Everything from the line holding "Click the volume speaker icon in demo bar" through the last line of the records should be repeated word for word, and pictures should be omitted.

::::::::

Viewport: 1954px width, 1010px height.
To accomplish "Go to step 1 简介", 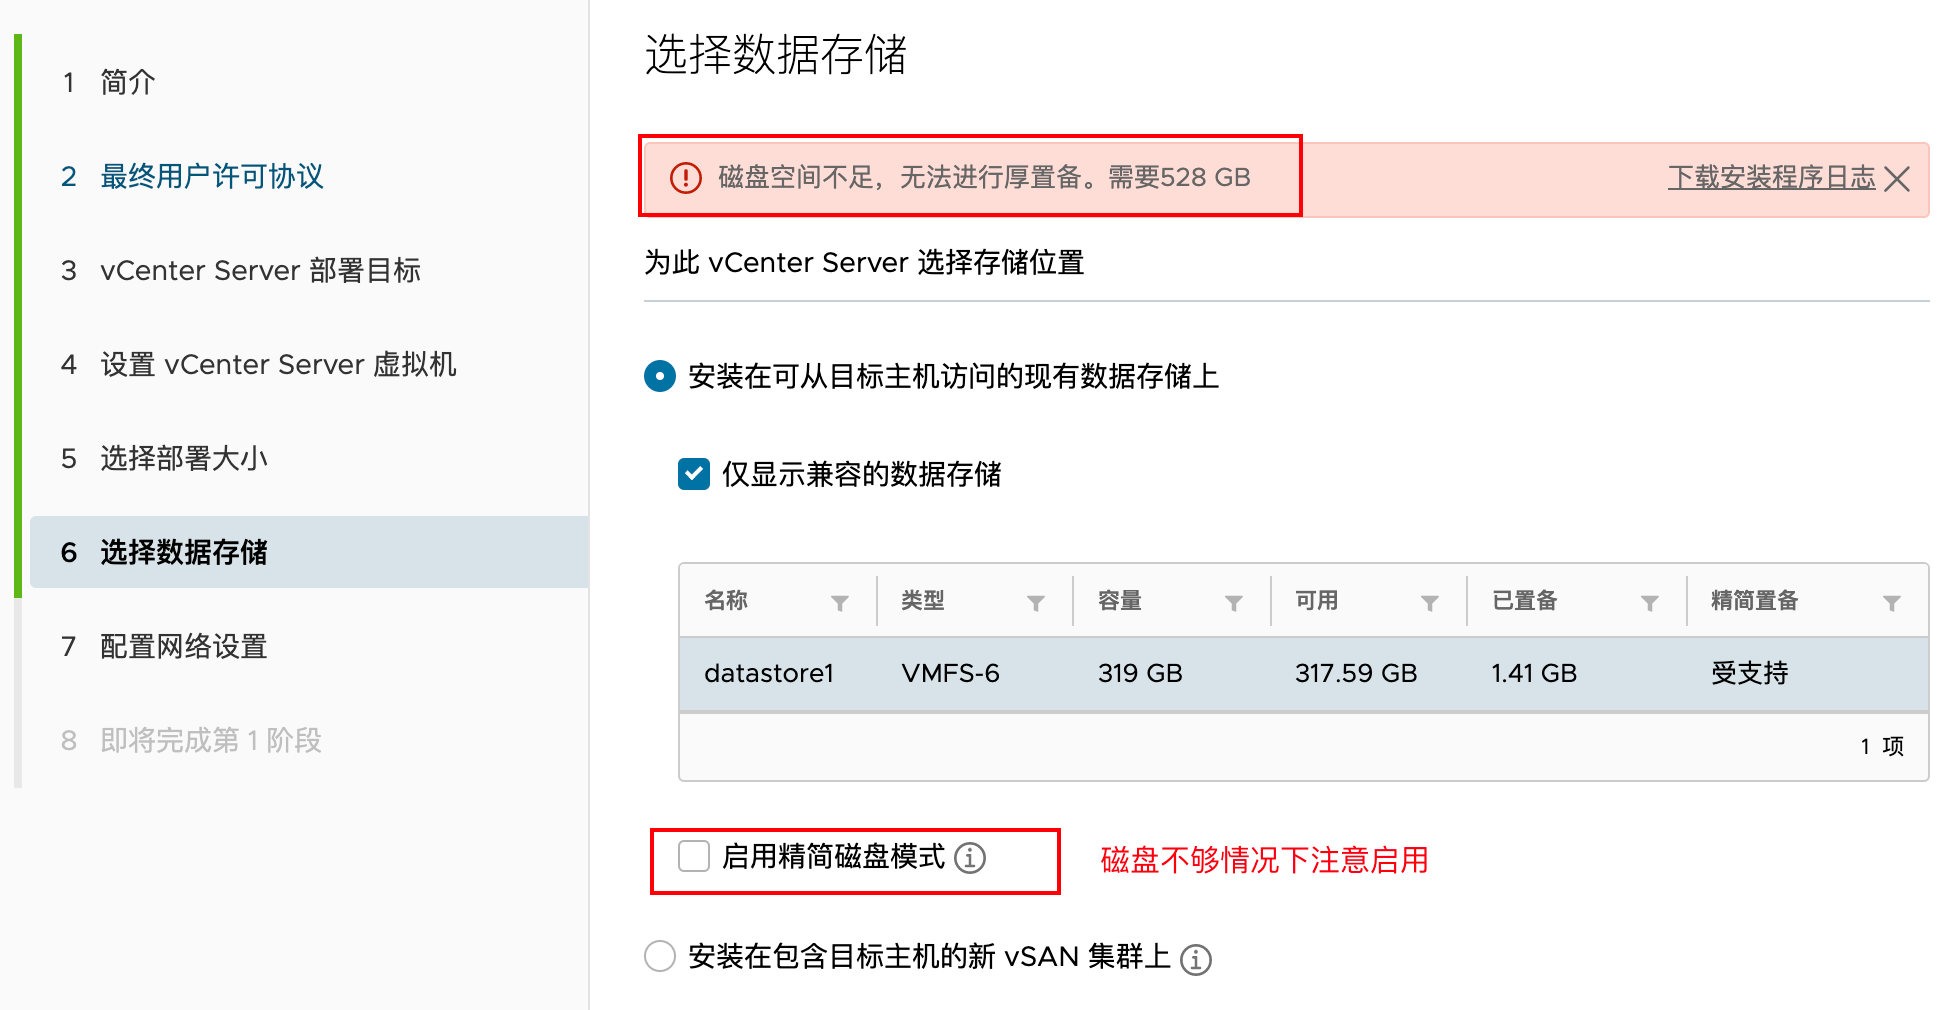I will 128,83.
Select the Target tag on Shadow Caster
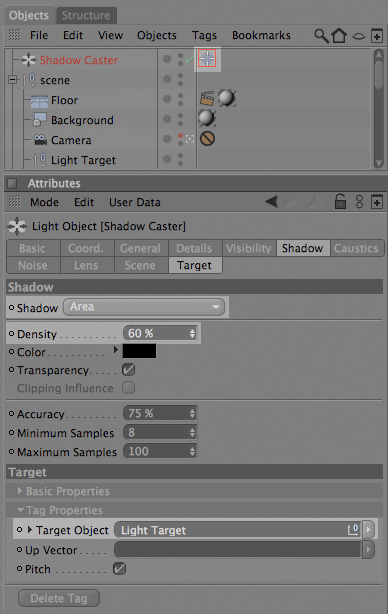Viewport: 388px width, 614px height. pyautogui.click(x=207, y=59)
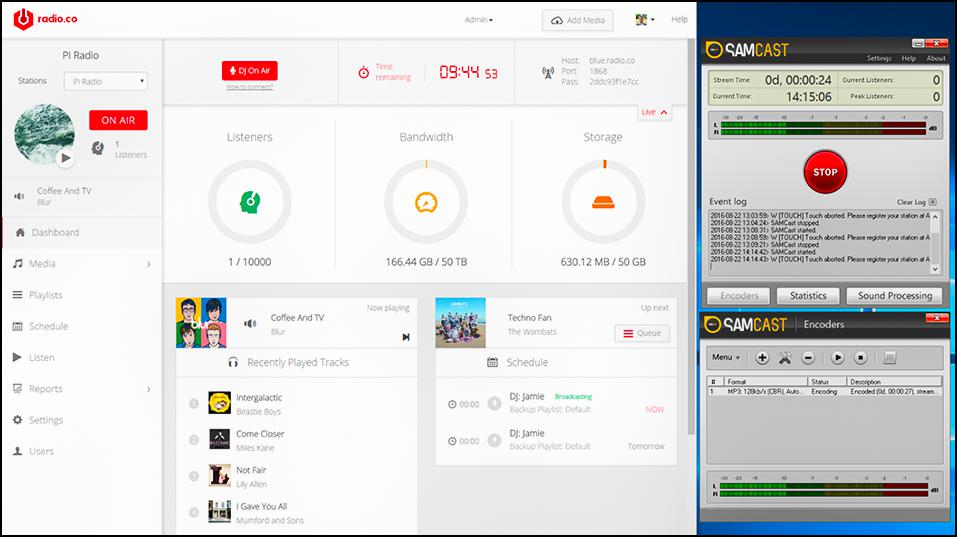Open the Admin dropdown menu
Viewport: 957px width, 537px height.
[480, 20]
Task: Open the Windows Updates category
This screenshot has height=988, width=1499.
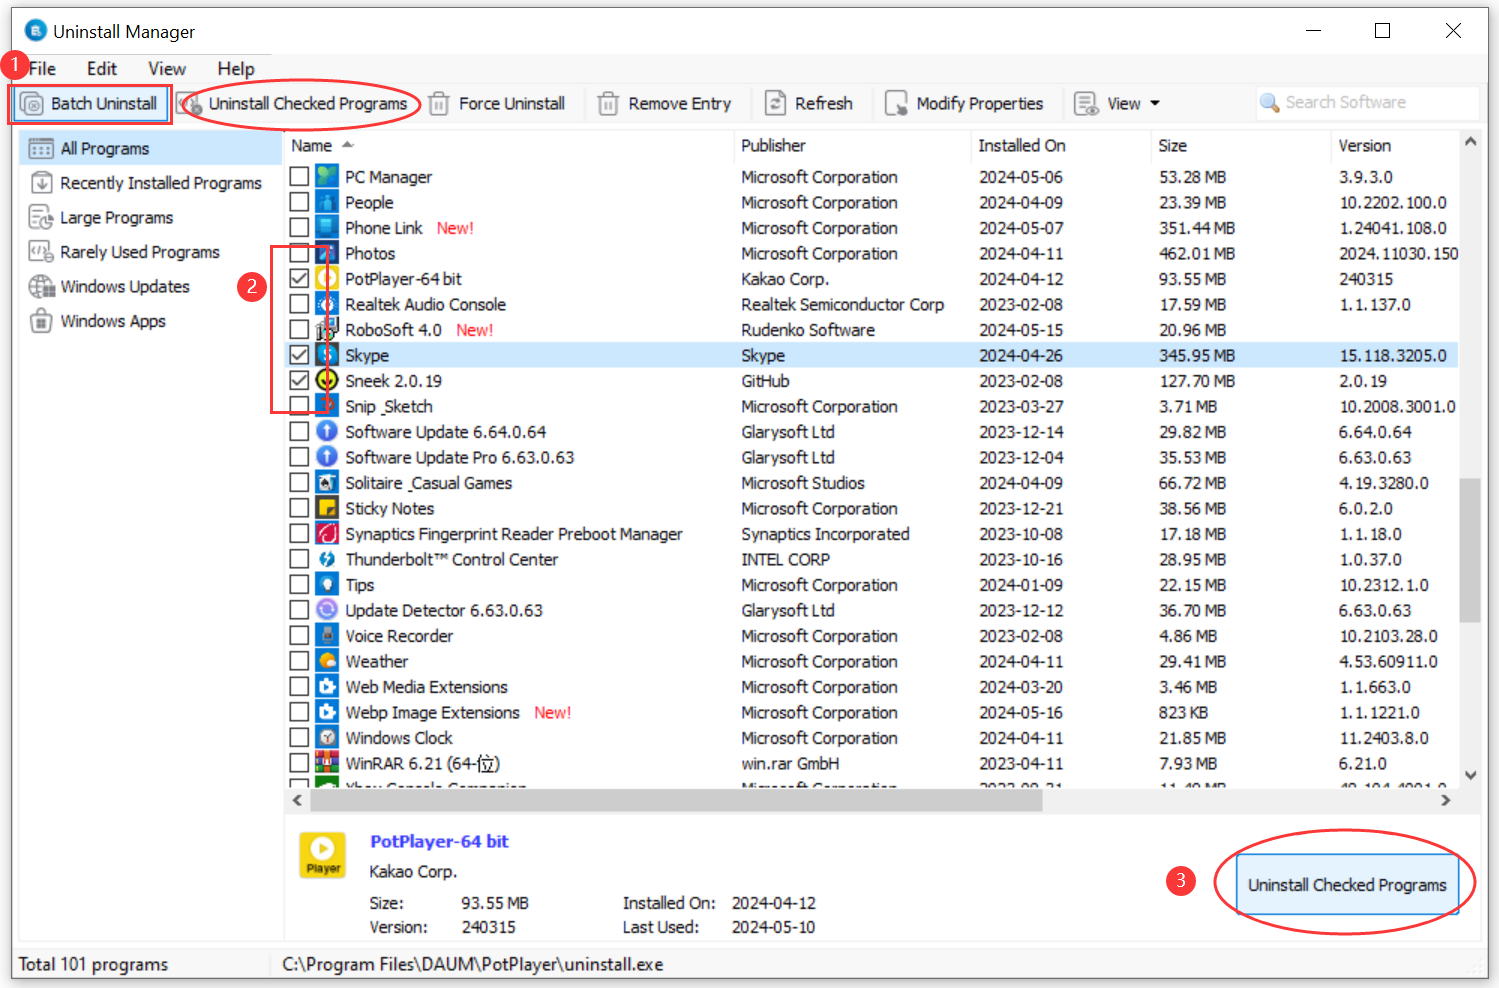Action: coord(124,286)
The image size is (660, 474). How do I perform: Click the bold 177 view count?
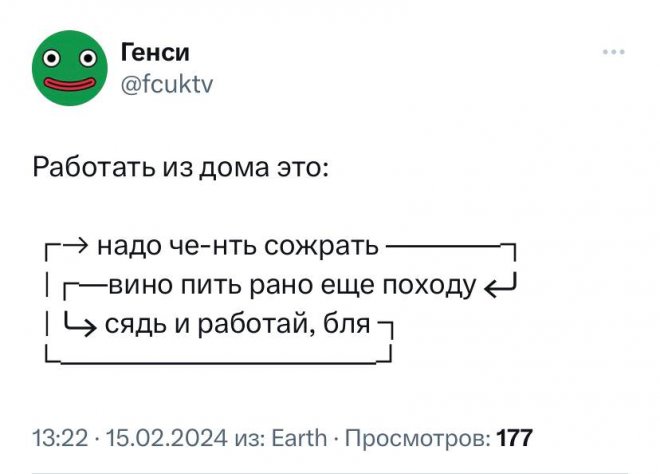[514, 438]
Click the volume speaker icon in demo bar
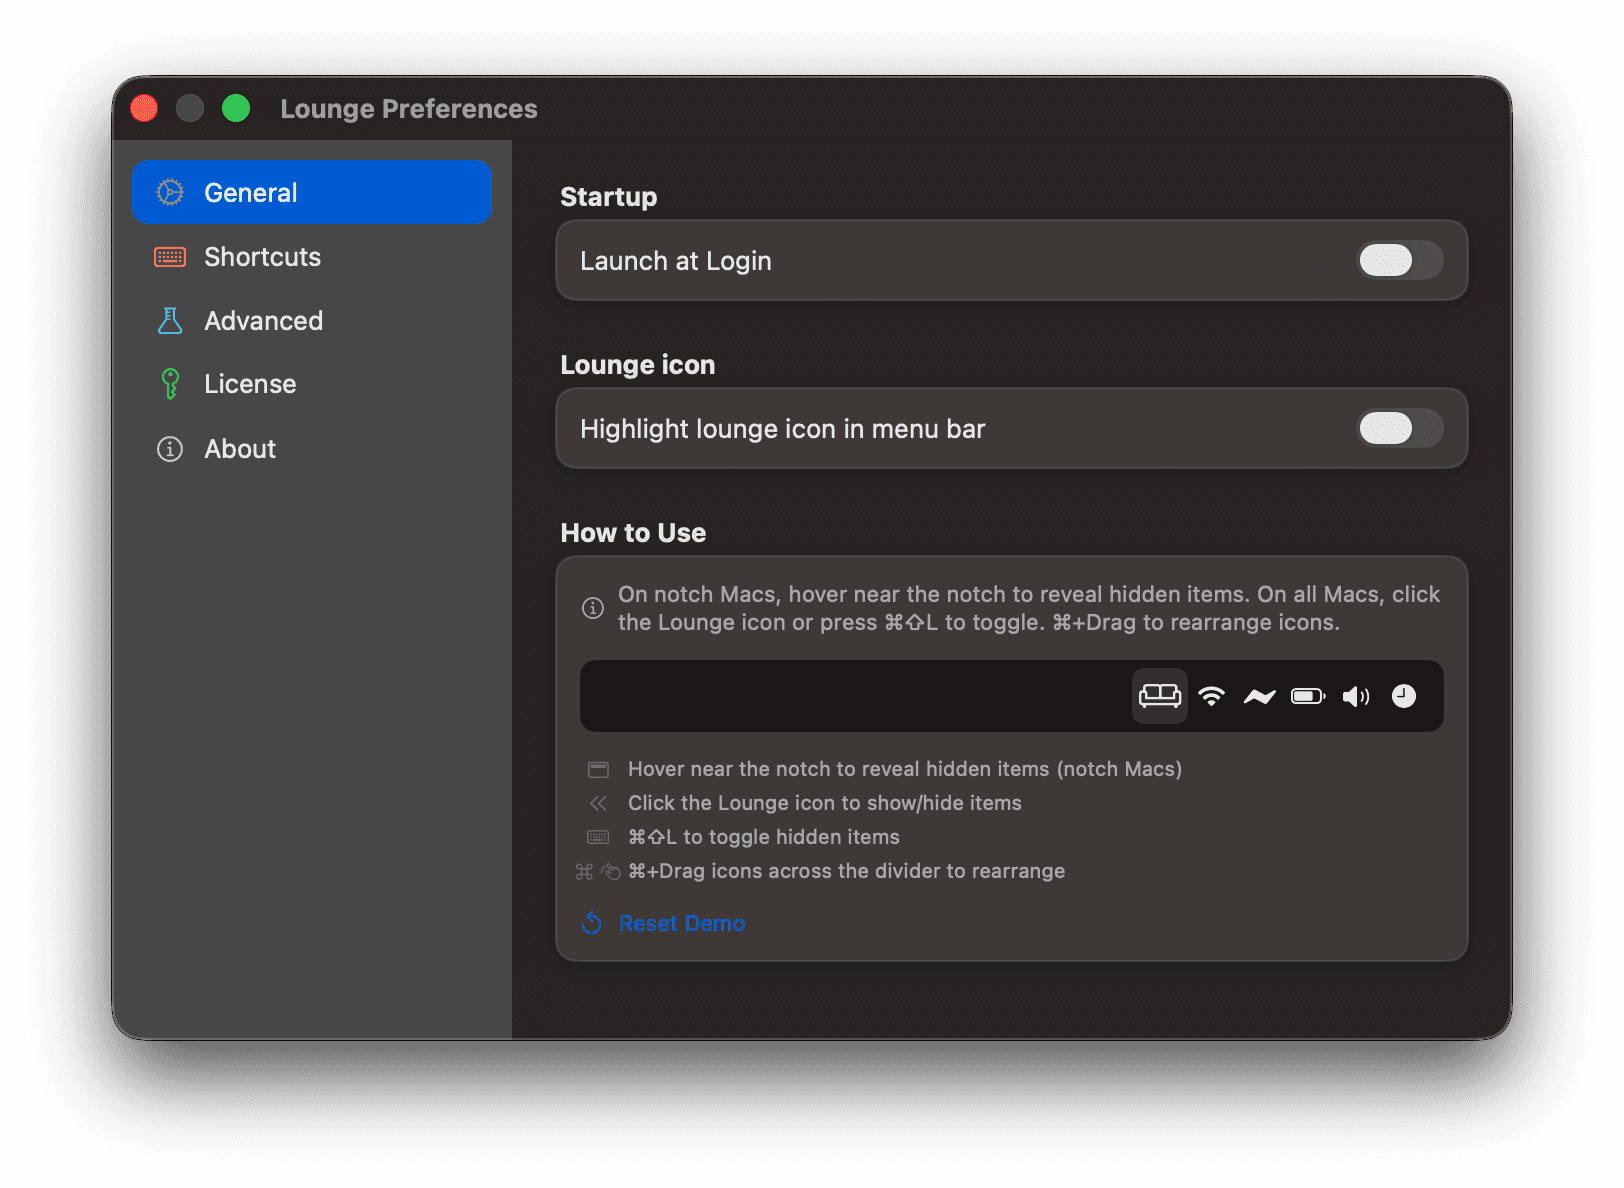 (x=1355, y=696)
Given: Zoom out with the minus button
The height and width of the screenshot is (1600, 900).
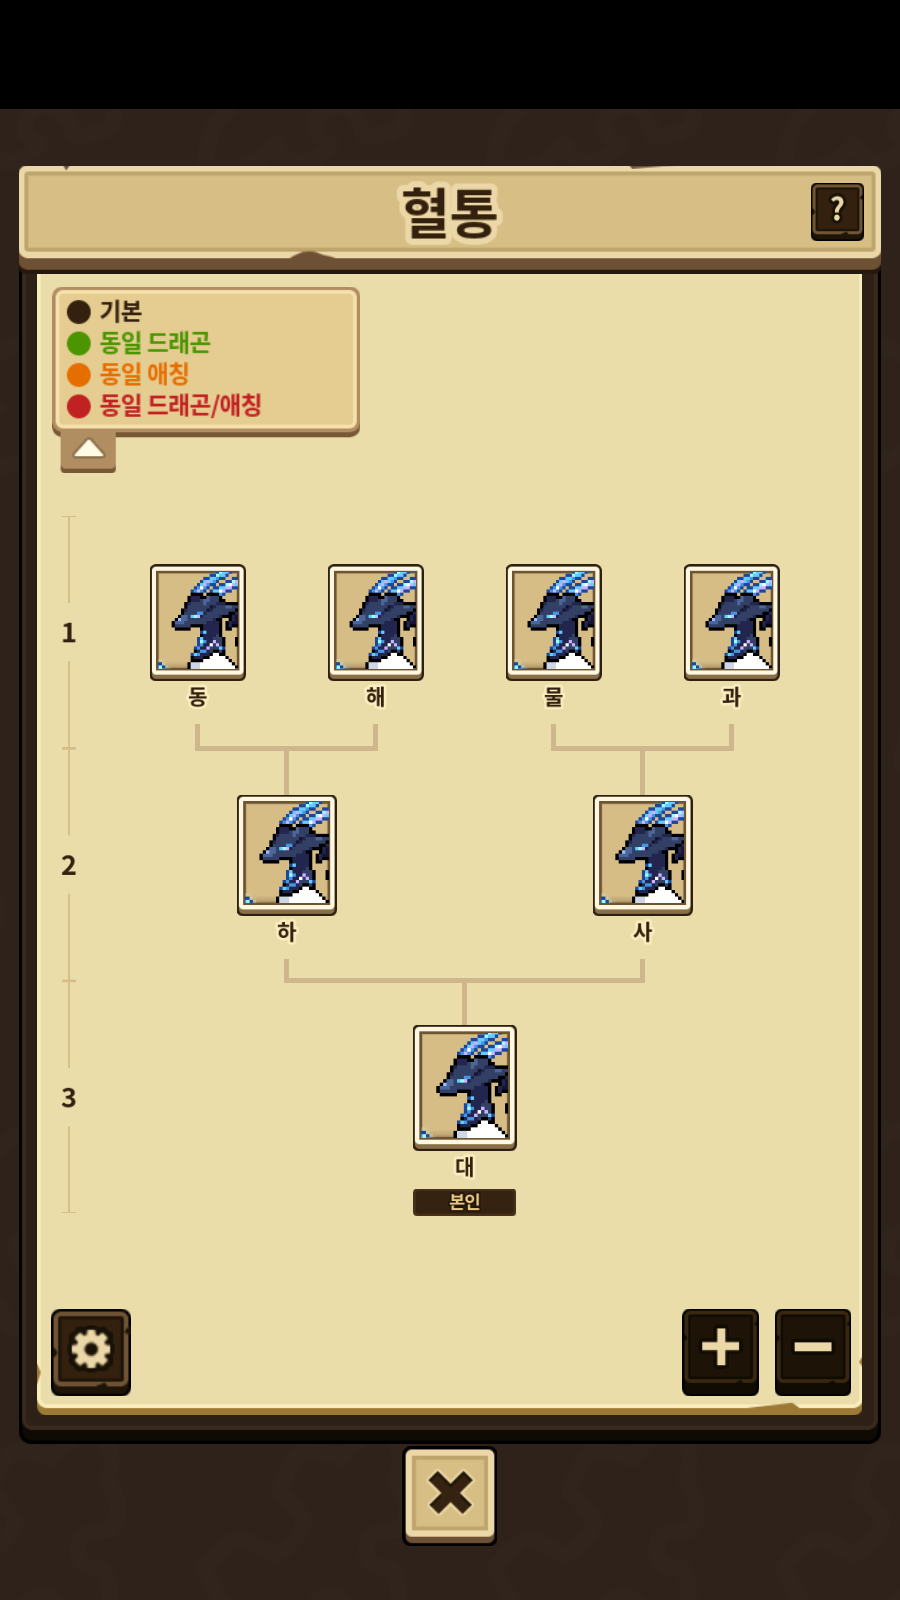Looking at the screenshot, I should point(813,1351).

::::::::

Written response »
Click the volume speaker icon in demo bar
 (x=1355, y=696)
Given: Zoom out with the minus button
The height and width of the screenshot is (1600, 900).
Looking at the screenshot, I should point(813,1351).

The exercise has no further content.